Firefox & Pale Moon browser users have started facing connectivity issues when visiting Microsoft’s online services, such as Hotmail, Live, Outlook, OneDrive, and Bing. Pale Moon browser has published the reason behind it on its forum. They also published the workaround for this issue in the same forum.
Culprit behind the Microsoft connectivity issue
According to the Pale Moon’s owner and lead developer, the culprit is the misconfigured servers on Microsoft’s side, specifically their so-called “stapled OCSP responses”. OCSP stands for Online Certificate Status Protocol. It is an Internet protocol used for obtaining the revocation status of an X.509 digital certificate. It is described in RFC 6960 and is on the Internet standards track.
The owner of the Pale Moon browser further describes what ‘stapled OCSP response’ is. The server certificates are used to verify the secure https connections. These certificates can be revoked by their creators before they expire for a number of reasons. It can be due to compromised private key or when the certificate is mis-issued by an unauthorized person. In order to revoke the certificates OCSP protocol is used.
During the stapled OCSP response, a secure server user is connecting to provides an authenticated (signed) response along with the certificate that verifies that it hasn’t been revoked. This mechanism helps reduce frequent revocation of certificates and it is a better way to handle certificate revocation checks.
It is a relatively short-lived OCSP response that gets sent along with the certificate information to a browser. The browser then verifies that the certificate is still valid without having to make extra connections or doing extra lookups for an OCSP server operated by the certificate authority. As the owner of Pale Moon browser mentions, the Stapled OCSP responses have been accepted and processed by all main web browsers since past few years, including Pale Moon browser, IE, Firefox, Opera, Chrome, and other Chromium-based browsers.
Pale Moon, Firefox users can’t connect to Outlook, Hotmail, Bing, OneDrive, Live
The Pale Moon forum explains why Pale Moon browser failed to connect with Microsoft online services.
“What happened is that the servers for the domains mentioned did not use the correct certificate chain to sign their stapled OCSP responses. As a result, connections to the related https servers started to fail.”
He further mentioned,
“From a browser’s point of view, this should be considered (very) bad, because it looks like some other party (not being the authority that issued the certificate) is trying to tell the browser that a certificate isn’t revoked. This party could be an attacker that is trying to use a revoked (mis-issued) certificate, for example.”

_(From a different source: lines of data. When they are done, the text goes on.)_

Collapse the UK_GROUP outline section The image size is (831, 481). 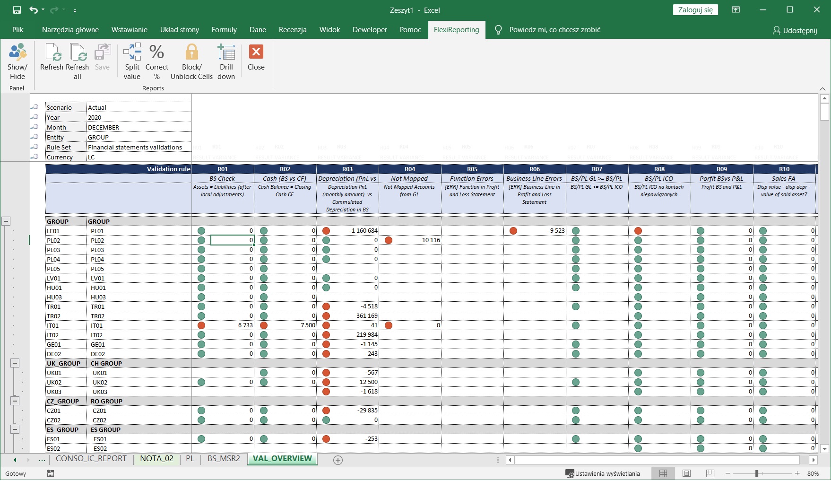pos(15,363)
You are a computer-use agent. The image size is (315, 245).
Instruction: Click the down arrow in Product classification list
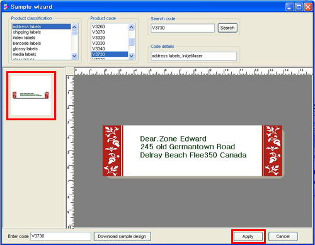(x=74, y=56)
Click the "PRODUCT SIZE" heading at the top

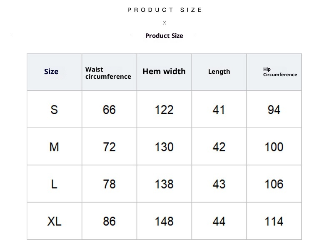(x=165, y=10)
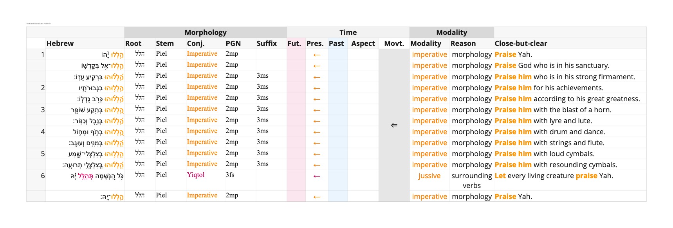Click the Hebrew column header
The image size is (673, 228).
(60, 44)
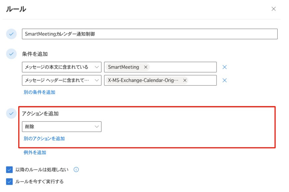Click 別のアクションを追加 link

click(44, 139)
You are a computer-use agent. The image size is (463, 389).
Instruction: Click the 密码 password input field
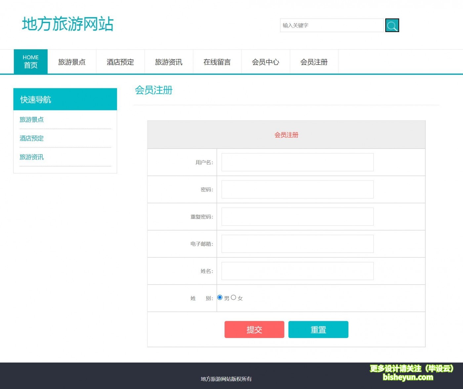(297, 189)
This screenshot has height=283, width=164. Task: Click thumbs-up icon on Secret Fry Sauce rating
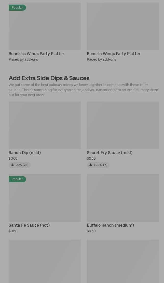tap(90, 165)
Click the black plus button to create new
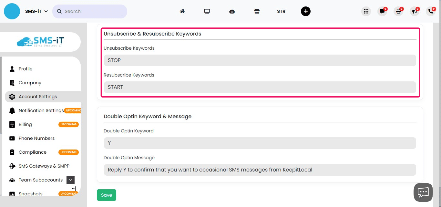This screenshot has height=207, width=441. (x=305, y=11)
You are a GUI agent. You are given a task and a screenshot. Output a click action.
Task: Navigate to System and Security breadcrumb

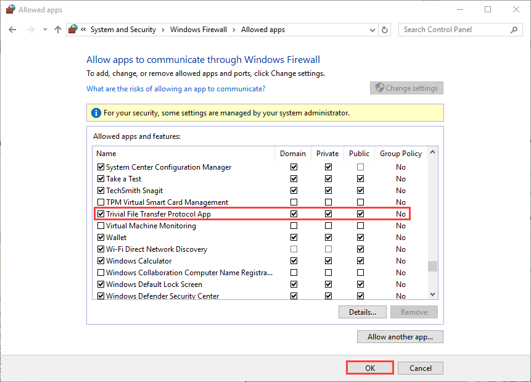(123, 30)
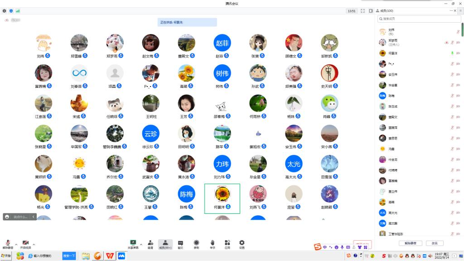Click the 解除静音 button below member list
The image size is (464, 261).
(x=411, y=243)
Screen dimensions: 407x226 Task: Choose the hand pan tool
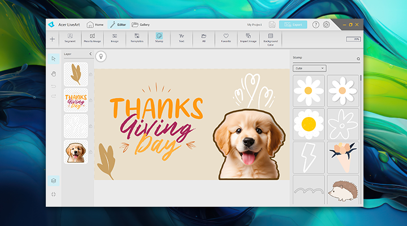[54, 73]
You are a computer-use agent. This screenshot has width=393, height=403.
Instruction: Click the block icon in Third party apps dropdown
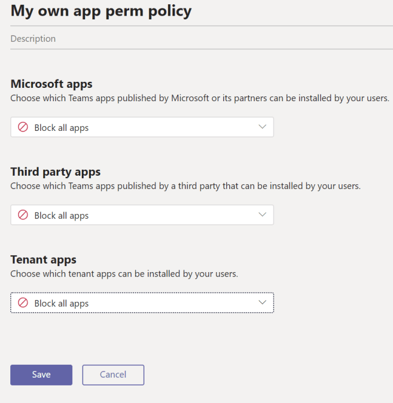23,215
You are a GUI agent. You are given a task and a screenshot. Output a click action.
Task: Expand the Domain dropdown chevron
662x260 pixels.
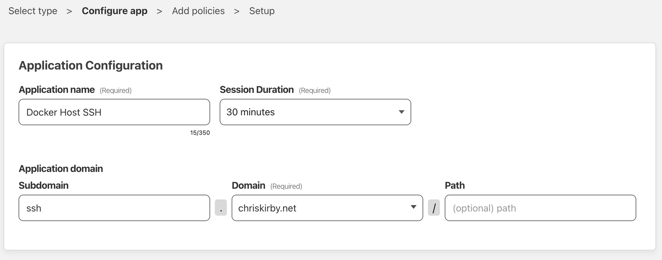(413, 207)
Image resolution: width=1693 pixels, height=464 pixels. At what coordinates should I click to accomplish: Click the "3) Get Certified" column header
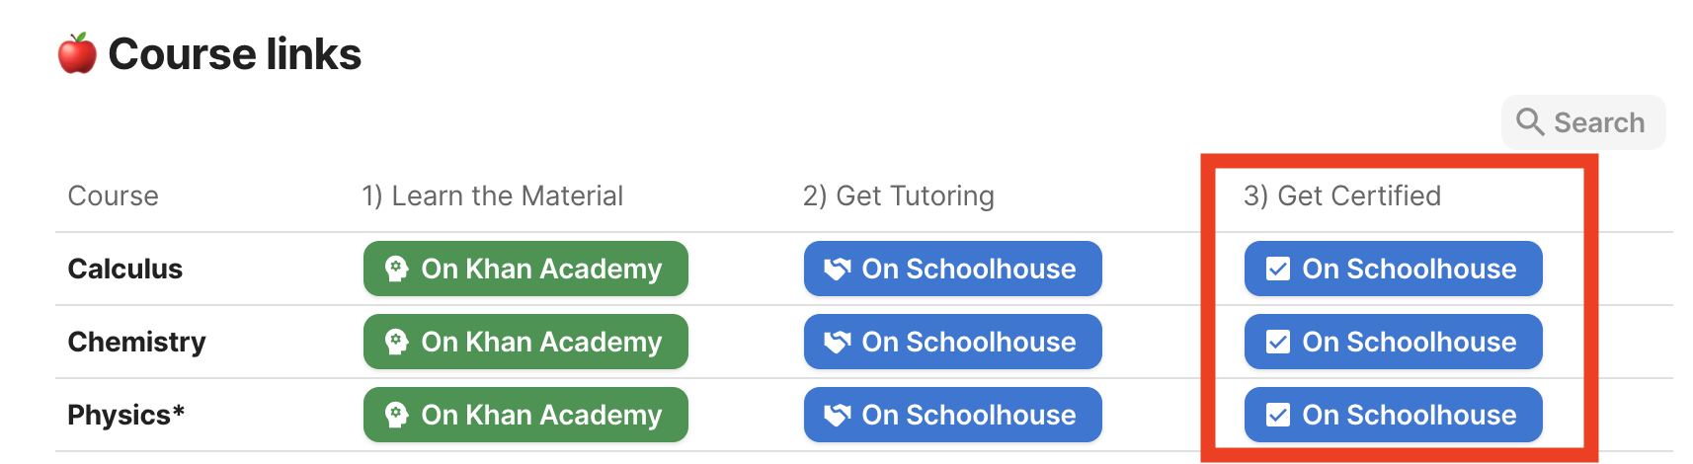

Firefox users are also reporting receiving the following error when trying to log into Microsoft online services:
Secure Connection Failed. An error occurred during a connection to outlook.live.com. Invalid OCSP signing certificate in OCSP response.
Error code: SEC_ERROR_OCSP_INVALID_SIGNING_CERT
The page you are trying to view cannot be shown because the authenticity of the received data could not be verified. Please contact the website owners to inform them of this problem.
Workaround
This workaround will help Firefox & Pale Moon browser users to connect to Hotmail, Outlook or Live accounts:
- In the address bar, type about:config and press Enter.
- Confirm the warning that is presented and that you’ll be careful.
- In the list of preferences, find security.ssl.enable_ocsp_stapling
- Double-click the line to set the value to false
You can check the current status here. So till a fix is released, you may need to use this workaround. Hope this helps!